#### Information given ####

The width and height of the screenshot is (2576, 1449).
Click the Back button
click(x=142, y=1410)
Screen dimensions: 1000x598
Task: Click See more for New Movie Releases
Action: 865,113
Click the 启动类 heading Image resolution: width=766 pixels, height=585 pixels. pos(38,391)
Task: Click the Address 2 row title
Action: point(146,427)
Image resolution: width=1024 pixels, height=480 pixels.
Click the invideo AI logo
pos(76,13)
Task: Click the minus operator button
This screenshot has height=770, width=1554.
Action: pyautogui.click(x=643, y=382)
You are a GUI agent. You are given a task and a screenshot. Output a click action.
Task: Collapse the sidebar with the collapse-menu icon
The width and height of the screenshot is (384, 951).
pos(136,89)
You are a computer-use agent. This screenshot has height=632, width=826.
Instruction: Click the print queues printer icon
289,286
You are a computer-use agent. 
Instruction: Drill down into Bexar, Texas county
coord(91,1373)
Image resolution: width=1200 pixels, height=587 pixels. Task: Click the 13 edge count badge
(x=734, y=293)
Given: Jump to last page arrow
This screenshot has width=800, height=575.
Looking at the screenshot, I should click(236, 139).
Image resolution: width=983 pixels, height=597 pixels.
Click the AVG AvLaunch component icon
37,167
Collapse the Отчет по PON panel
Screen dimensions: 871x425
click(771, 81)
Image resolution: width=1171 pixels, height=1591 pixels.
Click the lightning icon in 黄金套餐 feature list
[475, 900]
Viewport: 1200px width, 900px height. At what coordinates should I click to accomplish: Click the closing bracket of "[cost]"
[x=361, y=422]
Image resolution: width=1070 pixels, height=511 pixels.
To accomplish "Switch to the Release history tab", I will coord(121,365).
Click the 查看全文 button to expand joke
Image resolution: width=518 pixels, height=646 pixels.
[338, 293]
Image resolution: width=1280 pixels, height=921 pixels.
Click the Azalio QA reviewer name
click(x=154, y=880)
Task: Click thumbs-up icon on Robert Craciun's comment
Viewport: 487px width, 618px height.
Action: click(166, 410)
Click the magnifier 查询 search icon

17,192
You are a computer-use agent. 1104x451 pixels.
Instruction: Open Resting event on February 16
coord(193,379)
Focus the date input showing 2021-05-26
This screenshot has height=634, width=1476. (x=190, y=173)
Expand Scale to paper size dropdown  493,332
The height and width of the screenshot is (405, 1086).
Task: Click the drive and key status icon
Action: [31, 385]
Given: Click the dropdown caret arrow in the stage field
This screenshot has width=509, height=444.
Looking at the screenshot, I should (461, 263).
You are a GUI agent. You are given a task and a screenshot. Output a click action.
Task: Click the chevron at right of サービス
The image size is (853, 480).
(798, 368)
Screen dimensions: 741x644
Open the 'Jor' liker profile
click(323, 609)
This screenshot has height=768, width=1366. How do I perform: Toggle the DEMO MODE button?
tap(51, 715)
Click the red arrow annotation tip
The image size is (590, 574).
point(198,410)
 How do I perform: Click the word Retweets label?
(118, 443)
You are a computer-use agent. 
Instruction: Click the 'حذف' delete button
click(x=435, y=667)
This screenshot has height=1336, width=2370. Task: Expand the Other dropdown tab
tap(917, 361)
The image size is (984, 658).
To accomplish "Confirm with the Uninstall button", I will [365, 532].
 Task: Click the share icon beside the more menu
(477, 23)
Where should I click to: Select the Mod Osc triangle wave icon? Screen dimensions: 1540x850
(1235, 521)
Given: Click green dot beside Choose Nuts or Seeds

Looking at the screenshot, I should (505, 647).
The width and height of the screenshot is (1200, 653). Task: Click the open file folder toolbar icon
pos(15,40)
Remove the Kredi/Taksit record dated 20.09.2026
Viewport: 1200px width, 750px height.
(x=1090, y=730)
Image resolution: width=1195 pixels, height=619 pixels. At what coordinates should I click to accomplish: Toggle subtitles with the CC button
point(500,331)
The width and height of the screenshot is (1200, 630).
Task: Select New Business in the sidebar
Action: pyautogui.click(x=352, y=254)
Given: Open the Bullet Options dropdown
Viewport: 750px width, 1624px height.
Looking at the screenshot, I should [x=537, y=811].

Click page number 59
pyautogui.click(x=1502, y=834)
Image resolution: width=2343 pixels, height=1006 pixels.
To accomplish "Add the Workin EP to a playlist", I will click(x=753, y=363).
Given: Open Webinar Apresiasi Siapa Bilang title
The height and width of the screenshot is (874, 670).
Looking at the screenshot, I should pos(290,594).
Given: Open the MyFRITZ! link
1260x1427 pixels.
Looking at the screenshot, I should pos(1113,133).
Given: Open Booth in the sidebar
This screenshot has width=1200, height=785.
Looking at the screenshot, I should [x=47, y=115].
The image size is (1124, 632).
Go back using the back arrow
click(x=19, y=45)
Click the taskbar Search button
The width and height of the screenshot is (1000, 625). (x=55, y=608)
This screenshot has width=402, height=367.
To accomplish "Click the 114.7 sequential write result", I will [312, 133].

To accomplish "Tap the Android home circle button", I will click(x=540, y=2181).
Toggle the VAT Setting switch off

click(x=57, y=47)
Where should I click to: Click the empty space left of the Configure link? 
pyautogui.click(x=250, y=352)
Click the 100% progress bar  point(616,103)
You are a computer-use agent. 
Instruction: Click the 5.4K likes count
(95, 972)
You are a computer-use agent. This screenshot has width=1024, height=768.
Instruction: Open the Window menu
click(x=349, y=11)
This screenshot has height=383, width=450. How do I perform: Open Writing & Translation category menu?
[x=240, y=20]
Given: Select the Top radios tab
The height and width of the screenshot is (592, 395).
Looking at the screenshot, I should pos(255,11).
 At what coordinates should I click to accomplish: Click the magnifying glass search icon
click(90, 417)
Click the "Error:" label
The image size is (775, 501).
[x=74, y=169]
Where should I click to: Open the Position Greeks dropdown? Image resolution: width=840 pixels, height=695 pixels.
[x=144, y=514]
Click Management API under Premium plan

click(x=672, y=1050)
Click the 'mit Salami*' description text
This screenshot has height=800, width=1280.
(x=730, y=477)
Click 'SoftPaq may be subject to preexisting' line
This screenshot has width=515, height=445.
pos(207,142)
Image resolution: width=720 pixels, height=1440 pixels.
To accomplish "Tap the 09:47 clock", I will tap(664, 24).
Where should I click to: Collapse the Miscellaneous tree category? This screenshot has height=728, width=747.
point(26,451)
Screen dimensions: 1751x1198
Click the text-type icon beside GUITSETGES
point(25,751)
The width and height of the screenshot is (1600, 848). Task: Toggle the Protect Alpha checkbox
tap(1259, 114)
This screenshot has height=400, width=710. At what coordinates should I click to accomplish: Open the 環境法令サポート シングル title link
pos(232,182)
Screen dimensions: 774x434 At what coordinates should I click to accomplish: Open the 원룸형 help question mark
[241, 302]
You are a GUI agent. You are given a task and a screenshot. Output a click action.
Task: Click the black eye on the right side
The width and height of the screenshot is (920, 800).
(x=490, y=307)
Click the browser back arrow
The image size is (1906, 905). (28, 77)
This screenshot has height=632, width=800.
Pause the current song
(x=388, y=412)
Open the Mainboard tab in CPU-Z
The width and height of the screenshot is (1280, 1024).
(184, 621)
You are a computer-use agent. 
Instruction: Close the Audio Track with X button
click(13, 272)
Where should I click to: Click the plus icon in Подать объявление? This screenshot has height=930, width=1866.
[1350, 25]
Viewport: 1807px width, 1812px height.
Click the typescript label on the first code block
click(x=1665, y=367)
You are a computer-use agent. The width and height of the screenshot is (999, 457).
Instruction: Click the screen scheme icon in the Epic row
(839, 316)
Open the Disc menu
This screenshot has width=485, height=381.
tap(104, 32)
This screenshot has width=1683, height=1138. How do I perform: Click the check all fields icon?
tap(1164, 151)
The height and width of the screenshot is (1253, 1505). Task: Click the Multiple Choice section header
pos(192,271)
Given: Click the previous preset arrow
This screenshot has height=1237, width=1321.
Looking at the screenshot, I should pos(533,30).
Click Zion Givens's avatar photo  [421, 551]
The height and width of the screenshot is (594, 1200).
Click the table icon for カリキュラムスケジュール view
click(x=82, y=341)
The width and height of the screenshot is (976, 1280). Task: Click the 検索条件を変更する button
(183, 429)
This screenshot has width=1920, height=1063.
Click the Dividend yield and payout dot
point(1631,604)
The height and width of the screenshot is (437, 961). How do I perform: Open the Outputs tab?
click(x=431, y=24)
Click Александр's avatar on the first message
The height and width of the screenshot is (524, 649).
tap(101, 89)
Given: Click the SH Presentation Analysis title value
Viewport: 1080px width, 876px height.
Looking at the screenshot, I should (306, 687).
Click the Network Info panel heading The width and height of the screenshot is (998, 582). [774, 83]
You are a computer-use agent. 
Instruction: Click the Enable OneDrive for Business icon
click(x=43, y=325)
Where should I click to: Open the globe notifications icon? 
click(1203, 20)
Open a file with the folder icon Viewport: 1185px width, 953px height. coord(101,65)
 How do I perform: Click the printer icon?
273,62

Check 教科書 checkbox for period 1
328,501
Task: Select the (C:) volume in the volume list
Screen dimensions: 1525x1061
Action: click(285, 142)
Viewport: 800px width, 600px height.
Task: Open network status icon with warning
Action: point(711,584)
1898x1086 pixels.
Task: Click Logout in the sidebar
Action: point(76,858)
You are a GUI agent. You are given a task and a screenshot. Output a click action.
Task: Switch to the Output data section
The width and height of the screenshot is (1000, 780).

####

● Work item:
Wherever the line holding "Instruction: Click the 5.4K likes count" falls in the entries above, copy exactly from it through the line holding "Given: Select the Top radios tab", inclusive, and add nothing.

● Solution for this task:
Instruction: Click the 5.4K likes count
(95, 972)
You are a computer-use agent. This screenshot has width=1024, height=768.
Instruction: Open the Window menu
click(x=349, y=11)
This screenshot has height=383, width=450. How do I perform: Open Writing & Translation category menu?
[x=240, y=20]
Given: Select the Top radios tab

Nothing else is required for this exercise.